On the United States and Palestine, 1948

Friday, January 8, 2016: 8:50 AM
Salon C (Hilton Atlanta)
Irene L. Gendzier, Boston University
Taking a page from the great historian of race in America, Eric Foner, it is useful to recall that revising interpretations of history is intrinsic to the study of history, which does not make it any less controversial a process. This applies to the study of US policy in the Middle East, and notably to the records of the origins of US involvement in the conflict over Palestine as it evolved in the immediate postwar years, that is between 1945-1949.

And yet, what is surprising about such revision as I propose is that they are based on sources that have long been in the public record. They are declassified and accessible. I refer to the Foreign Relations of the U.S. series, and notably, the volume dealing with 1948, as well as select papers in the collections of the H.S. Truman Library, in addition to other sources.

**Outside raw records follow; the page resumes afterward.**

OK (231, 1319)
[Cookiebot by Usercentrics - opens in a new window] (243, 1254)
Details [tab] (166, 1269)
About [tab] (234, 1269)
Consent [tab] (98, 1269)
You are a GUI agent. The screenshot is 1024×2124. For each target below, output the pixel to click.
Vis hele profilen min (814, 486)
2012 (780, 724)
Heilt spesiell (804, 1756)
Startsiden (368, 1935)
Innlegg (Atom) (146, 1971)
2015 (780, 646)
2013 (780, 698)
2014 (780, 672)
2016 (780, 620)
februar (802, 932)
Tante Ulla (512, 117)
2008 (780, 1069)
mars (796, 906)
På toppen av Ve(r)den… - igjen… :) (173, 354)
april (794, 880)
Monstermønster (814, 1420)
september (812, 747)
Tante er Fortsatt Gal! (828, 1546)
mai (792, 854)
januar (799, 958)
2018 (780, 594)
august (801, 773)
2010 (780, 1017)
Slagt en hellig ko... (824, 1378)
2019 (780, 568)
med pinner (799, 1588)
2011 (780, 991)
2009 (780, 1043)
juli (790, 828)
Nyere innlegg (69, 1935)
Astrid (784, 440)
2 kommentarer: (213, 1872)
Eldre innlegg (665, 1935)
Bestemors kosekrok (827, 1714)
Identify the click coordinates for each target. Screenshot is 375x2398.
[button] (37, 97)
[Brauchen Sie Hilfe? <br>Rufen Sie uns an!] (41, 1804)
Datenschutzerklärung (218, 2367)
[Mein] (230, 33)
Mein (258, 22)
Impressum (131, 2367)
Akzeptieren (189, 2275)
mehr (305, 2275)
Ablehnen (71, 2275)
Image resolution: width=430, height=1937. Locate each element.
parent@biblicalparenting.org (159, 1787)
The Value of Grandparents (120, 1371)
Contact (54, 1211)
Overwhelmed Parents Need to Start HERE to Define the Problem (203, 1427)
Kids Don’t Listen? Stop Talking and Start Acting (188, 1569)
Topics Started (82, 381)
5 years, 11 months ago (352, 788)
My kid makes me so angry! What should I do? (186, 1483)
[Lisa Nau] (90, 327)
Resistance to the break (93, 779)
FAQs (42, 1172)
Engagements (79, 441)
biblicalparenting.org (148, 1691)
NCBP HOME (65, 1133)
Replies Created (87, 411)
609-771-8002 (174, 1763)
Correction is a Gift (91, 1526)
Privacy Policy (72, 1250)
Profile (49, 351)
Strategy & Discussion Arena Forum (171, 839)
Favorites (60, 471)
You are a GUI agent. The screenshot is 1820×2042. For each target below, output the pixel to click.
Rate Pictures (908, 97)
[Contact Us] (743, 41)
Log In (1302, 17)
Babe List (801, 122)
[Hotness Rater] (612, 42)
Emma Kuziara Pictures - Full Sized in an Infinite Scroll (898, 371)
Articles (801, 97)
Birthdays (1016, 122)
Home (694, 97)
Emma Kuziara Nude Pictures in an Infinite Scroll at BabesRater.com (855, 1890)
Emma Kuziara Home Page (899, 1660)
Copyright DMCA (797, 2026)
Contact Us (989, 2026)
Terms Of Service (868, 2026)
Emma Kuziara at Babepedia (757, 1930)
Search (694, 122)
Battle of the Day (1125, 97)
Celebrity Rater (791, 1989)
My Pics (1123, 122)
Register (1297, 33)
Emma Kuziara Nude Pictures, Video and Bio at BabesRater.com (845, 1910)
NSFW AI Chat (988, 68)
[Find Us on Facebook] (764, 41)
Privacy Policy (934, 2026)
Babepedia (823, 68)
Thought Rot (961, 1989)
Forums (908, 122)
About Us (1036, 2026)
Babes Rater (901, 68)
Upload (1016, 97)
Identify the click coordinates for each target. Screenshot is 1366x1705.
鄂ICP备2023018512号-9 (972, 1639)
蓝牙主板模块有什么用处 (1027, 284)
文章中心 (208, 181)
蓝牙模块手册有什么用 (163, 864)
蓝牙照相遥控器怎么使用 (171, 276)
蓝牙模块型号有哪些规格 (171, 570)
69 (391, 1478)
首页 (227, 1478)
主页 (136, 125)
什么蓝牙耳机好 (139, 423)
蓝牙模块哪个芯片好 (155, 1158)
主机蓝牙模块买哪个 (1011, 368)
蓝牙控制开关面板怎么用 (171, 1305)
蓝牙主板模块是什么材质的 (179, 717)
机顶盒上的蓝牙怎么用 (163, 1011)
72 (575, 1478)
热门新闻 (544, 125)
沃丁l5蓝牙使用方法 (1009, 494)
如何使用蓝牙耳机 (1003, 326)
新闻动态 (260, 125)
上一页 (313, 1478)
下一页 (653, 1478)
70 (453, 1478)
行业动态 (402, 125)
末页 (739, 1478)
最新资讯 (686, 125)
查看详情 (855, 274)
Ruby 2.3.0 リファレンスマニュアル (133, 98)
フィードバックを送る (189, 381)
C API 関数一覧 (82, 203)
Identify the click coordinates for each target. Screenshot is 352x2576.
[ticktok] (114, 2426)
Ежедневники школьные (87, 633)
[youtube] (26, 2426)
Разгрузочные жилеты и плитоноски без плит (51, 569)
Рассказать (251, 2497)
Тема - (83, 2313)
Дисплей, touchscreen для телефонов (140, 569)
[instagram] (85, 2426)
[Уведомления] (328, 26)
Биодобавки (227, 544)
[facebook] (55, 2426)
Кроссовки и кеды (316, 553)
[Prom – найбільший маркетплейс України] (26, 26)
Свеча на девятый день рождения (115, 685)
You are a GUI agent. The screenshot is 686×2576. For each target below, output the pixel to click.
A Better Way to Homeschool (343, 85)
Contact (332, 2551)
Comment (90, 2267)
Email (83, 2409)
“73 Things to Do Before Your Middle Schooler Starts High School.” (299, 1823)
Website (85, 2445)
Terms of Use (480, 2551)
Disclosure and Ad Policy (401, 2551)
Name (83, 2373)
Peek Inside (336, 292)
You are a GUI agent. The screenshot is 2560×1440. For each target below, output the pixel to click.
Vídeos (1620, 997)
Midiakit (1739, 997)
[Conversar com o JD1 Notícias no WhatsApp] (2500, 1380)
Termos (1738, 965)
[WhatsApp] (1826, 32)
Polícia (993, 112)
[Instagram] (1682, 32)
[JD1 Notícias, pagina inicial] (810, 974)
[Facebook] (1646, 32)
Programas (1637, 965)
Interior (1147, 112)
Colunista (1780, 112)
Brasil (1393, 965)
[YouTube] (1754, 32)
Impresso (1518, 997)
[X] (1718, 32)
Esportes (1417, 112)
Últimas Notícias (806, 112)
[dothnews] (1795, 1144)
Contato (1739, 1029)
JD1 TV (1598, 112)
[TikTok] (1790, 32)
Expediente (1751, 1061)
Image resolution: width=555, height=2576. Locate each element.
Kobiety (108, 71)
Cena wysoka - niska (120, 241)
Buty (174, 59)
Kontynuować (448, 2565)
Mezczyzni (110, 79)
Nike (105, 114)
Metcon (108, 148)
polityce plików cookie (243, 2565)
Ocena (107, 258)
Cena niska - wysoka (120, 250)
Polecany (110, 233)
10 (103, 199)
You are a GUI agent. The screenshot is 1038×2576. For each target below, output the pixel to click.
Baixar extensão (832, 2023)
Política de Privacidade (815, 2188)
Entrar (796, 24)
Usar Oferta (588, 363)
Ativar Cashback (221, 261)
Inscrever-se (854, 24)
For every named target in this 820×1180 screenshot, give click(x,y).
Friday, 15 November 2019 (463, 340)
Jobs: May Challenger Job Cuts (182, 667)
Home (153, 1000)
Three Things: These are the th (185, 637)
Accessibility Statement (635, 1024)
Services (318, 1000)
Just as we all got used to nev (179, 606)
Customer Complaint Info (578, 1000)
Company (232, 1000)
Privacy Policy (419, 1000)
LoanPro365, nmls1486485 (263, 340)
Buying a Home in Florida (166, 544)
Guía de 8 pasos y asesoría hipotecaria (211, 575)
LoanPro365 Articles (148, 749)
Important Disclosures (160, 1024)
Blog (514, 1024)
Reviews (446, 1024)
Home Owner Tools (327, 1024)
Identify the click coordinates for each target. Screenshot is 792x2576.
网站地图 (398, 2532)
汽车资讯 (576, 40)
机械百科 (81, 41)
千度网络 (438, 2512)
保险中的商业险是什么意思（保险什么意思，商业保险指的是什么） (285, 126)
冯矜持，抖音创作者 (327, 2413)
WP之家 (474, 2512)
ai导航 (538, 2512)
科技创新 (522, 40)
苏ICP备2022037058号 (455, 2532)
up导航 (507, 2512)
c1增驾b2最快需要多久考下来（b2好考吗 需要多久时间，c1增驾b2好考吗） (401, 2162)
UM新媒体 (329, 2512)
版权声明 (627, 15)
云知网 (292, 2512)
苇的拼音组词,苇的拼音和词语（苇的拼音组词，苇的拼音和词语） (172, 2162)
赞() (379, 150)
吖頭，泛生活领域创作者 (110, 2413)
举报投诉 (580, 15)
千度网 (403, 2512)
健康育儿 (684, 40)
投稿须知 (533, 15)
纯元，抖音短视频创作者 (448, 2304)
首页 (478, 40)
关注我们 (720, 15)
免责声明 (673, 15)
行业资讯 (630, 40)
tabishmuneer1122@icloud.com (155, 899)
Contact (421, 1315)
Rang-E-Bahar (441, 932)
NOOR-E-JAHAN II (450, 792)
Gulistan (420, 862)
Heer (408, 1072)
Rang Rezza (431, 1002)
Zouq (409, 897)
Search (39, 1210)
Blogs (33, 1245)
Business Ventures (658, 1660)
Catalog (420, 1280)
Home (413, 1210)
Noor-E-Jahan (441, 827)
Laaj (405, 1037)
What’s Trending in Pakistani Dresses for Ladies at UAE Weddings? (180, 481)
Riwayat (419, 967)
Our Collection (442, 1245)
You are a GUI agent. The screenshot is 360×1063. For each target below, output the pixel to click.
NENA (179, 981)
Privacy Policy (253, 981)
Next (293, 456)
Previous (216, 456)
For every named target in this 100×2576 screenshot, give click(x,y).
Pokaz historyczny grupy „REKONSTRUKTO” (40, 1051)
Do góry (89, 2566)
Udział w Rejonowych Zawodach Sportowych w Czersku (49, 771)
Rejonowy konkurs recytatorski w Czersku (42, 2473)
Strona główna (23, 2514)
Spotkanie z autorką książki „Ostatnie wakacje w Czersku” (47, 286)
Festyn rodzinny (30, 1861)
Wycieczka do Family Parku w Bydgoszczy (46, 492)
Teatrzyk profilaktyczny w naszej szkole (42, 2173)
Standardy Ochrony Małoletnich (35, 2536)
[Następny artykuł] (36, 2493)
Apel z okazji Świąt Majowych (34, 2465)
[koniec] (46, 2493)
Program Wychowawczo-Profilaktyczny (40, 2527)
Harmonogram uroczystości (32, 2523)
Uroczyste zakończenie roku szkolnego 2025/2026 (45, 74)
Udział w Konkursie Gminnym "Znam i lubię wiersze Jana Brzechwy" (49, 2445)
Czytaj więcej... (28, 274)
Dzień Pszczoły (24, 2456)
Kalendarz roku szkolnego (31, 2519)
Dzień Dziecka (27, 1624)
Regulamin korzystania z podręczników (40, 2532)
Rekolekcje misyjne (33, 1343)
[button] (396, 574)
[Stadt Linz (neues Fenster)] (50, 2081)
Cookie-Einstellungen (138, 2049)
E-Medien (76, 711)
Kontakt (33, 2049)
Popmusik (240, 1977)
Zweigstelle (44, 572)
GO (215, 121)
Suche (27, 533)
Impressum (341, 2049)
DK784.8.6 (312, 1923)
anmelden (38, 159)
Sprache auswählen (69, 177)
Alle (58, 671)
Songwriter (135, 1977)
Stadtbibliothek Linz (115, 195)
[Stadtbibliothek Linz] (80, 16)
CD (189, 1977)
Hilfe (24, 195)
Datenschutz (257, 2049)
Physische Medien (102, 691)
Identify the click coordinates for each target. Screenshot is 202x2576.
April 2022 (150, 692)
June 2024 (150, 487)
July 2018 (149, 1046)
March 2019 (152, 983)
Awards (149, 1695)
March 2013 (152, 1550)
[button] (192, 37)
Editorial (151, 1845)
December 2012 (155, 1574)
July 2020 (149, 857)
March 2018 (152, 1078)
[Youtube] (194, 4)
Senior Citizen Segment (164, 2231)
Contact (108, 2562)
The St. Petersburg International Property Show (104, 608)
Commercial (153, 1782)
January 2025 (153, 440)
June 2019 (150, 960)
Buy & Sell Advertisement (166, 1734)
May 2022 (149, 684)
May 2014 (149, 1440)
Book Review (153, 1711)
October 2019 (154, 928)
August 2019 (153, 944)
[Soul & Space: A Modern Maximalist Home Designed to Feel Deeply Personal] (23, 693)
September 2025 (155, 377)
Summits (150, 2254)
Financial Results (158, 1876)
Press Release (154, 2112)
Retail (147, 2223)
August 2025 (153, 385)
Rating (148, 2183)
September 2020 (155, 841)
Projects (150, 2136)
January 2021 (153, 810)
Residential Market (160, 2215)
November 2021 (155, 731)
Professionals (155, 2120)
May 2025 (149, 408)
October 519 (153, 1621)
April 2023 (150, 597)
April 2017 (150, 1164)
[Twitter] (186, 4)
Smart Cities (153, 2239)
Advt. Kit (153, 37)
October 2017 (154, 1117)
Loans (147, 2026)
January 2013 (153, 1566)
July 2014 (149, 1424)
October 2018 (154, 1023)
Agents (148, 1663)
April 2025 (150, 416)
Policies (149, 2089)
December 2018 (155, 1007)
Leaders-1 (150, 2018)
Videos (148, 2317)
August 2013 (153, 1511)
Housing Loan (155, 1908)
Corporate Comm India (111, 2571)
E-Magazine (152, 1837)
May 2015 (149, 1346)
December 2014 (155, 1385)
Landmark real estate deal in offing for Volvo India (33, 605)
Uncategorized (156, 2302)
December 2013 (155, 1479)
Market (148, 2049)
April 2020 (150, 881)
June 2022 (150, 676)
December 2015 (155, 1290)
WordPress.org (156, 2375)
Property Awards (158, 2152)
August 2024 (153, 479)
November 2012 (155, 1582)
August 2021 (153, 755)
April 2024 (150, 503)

Considered together, these sources enrich our knowledge of the conditions surrounding the postwar origins of US policy in the Middle East, and the circumstances leading to its involvement in the Palestine question and, more generally, the struggle over Palestine. Further, they reveal the nature of US interpretations of that conflict, the understanding of its origins and potential consequences, short of its resolution.  What emerges from an examination of US policy is the importance US officials attached to the origins and expansion of the Palestinian refugee problem and their endorsement of refugee repatriation. But as US sources also reveal, US policy was not static. Its evolution involved a reevaluation of US policy toward Israel and Palestine in 1948-1949 based on an evaluation of Israel’s military potential and its possible role in US regional strategy.  To reexamine the trajectory and consequences of US policy in 1948-49 enables us to appreciate the roots of present policy.